Extrema-direita reivindica ataque contra a Porta dos Fundos

Porta dos Fundos

Esta quinta-feira, um grupo de extrema-direita reivindicou a autoria de um ataque terrorista contra a sede da Porta dos Fundos, ocorrido na véspera de Natal, no Rio de Janeiro.

Tem circulado pela Internet um vídeo em que os alegados autores do ato de terrorismo dizem pertencer ao Comando da Indulgência Popular Nacionalista da Grande Família Integralista Brasileira. No vídeo em questão, três pessoas mascaradas e com vozes distorcidas assumem o ataque.

“Nós, do Comando de Insurgência Popular Nacionalista da Grande Família Integralista Brasileira, reivindicamos a ação direta revolucionária que buscou justiçar os anseios de todo o povo brasileiro contra a atitude blasfema, burguesa e antipatriótica que o grupo de militantes marxistas culturais Porta dos Fundos tomou quando produziu o seu Especial de Natal”, afirmaram os supostos autores do atentado num vídeo online.

No dia 24 de dezembro, a sede da Porta dos Fundos foi alvo de um atentado terrorista.

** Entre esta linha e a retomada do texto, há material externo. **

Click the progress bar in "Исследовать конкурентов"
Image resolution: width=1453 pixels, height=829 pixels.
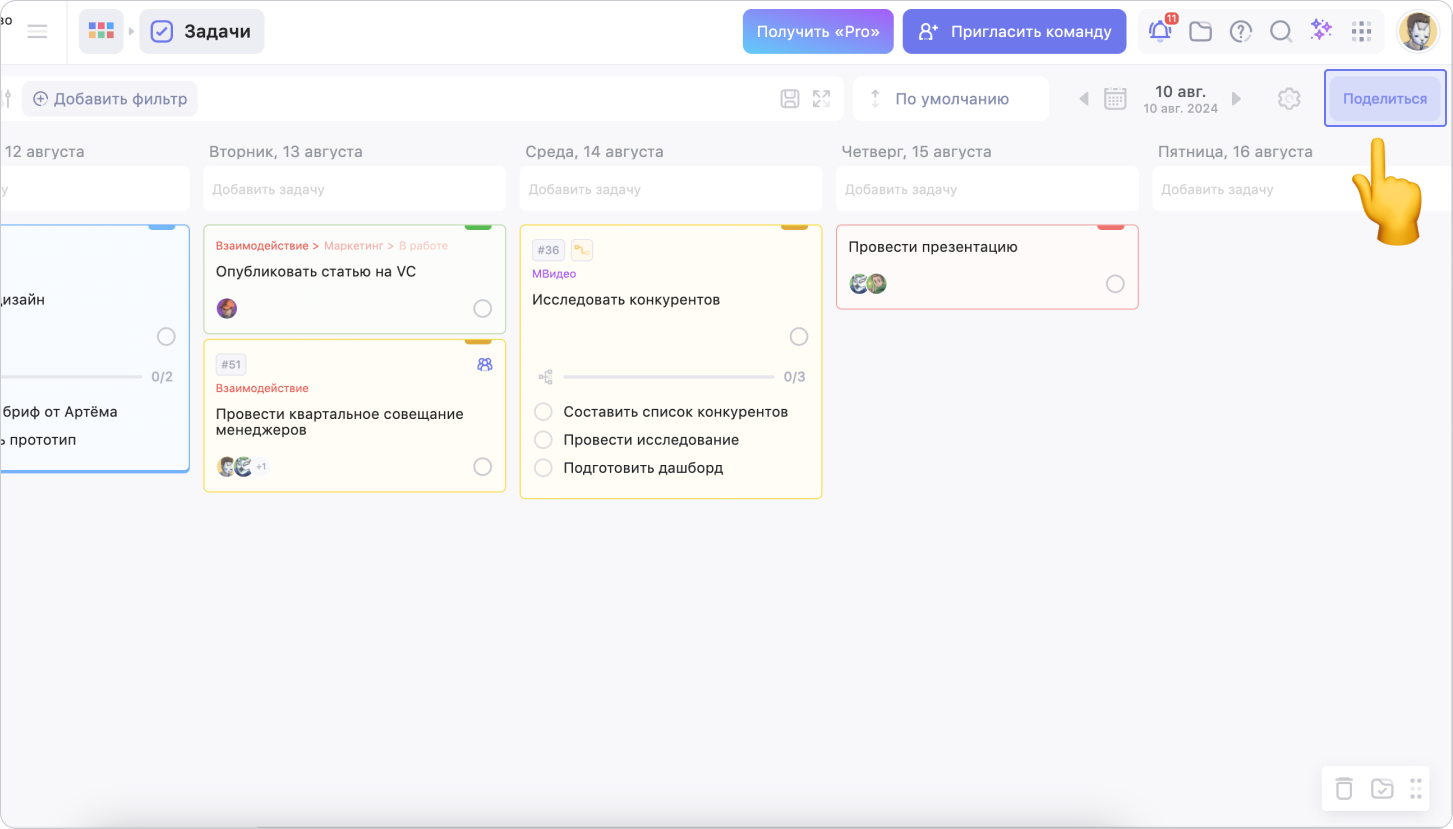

A produtora, que afirma não ter havido vítimas, já condenou publicamente “todos os atos de violência” e afirmou esperar que “os responsáveis por este ataque sejam encontrados e punidos”.

Fábio Porchat, ator da Porta dos Fundos, já reagiu ao ataque, afirmando que a liberdade de expressão da produtora não se calará perante este ato.

O ato de terrorismo foi filmado pelas câmaras de vigilância. As imagens já foram entregues às autoridades e o secretário estadual de Polícia Civil, de acordo com o jornal O Globo, irá receber esta quinta-feira os atores da Porta dos Fundos.

No início de dezembro, a produtora lançou um especial de Natal na Netflix. Intitulado “A primeira tentação de Cristo”, representa Jesus como tendo vivido uma experiência homossexual. Após a divulgação do vídeo, milhares de fanáticos religiosos, através de um abaixo-assinado, tentaram suprimir a liberdade artística da produtora.

O grupo que reivindicou o ataque terrorista é uma corrente política criada pela Ação Integralista Brasileira (AIB), caracterizada pelo ultranacionalismo e pela defesa de valores conservadores e tradicionalistas católicos de extrema-direita. Surgiu na década de 1930, inspirada no fascismo italiano.